1. Voraussetzung für die Begünstigung einer - nicht privilegierten - Nutzungsänderung einer baulichen Anlage im Außenbereich nach § 35 Abs. 4 Satz 1 Nr. 1 BauGB ist, dass die bauliche Anlage "bisher" tatsächlich privilegiert im Sinne des § 35 Abs. 1 BauGB genutzt worden ist.

2. Daran fehlt es auch, wenn die (etwaig vorhandene) Baugenehmigung jedenfalls dadurch erloschen wäre, dass illegal eine wesentliche Nutzungsänderung in eine nicht privilegierte Nutzung oder wesentliche bauliche Änderungen bereits durchgeführt worden sind.

3. Die Privilegierung bestimmter Außenbereichsvorhaben durch § 35 Abs. 4 BauGB findet keine Anwendung, wenn der geplanten Nutzungsänderung nicht lediglich Darstellungen, sondern verbindliche Festsetzungen eines Landschaftsplans entgegenstehen.

4. Fehlt eine nach anderen Fachgesetzen (hier: BNatSchG) für ein Bauvorhaben erforderliche Befreiung, kann nach der nordrhein-westfälischen Bauordnung die Baugenehmigung nicht erteilt werden.

 
Tenor:

Die Klage wird abgewiesen.

Die Kosten des Verfahrens tragen die Kläger.

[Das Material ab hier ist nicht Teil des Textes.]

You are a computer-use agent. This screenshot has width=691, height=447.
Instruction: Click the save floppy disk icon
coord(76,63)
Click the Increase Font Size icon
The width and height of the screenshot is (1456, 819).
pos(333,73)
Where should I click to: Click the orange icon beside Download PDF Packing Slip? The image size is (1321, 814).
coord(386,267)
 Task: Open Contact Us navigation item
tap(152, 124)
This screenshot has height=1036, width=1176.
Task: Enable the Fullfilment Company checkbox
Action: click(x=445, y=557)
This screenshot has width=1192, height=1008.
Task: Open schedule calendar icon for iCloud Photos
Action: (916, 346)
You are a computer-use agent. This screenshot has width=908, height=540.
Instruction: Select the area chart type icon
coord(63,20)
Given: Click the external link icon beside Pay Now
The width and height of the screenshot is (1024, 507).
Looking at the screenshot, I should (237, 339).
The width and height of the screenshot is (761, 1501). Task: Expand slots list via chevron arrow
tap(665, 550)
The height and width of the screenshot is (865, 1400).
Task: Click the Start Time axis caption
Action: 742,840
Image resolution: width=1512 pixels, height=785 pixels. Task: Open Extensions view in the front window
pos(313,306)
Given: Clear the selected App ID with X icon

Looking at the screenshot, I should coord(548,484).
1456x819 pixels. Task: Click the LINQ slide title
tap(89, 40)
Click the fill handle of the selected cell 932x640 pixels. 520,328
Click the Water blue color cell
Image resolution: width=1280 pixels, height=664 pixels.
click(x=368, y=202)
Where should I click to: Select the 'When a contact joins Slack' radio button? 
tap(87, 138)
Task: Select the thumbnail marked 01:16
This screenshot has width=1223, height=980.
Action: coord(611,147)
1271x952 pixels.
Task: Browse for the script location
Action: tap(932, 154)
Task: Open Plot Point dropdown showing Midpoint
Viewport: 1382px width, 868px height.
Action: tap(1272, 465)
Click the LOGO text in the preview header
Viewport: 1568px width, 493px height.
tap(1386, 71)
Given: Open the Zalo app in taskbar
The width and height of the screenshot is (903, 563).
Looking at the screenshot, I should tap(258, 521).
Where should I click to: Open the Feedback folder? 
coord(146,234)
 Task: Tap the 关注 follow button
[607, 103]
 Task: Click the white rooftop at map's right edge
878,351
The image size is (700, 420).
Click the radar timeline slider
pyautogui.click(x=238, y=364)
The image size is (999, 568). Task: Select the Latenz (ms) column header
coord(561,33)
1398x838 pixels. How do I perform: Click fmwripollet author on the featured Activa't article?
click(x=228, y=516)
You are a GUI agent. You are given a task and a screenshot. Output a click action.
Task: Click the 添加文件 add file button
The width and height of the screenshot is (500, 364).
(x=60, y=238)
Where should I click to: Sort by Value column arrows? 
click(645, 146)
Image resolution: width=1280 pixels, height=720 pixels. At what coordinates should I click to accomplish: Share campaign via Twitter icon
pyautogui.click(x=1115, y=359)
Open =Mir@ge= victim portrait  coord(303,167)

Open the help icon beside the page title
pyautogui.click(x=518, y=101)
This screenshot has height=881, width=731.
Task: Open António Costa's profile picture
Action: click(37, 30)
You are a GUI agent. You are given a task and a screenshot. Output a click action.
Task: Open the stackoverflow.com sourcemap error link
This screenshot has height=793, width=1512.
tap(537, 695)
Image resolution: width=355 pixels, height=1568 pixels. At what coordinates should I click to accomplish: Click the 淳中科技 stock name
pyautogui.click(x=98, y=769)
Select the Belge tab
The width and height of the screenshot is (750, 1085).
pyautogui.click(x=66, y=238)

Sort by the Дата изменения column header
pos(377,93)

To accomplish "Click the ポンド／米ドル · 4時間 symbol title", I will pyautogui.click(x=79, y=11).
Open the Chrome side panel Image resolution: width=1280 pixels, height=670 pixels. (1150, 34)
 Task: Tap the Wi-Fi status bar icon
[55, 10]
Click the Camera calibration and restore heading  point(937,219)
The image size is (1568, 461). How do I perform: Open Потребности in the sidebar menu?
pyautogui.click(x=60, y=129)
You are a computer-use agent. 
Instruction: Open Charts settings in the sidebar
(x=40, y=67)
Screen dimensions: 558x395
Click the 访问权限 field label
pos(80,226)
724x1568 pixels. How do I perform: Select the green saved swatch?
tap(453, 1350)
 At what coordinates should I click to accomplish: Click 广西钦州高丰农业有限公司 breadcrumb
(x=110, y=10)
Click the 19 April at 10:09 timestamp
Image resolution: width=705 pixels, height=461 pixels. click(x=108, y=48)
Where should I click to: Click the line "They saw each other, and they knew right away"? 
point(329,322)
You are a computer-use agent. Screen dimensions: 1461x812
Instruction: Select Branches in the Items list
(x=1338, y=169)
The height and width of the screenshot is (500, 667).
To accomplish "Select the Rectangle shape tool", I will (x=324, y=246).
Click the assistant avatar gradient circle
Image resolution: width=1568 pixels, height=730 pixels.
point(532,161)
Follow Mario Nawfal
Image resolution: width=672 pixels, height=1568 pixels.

Das Urteil ist wegen der Kosten vorläufig vollstreckbar. Die Vollstreckungsschuldner können die Vollstreckung gegen Leistung von Sicherheit in Höhe von 110% des aufgrund des Urteils vollstreckbaren Betrags abwenden, sofern nicht die Vollstreckungsgläubigerin zuvor Sicherheit in Höhe von 110 % des jeweils zu vollstreckenden Betrags leistet.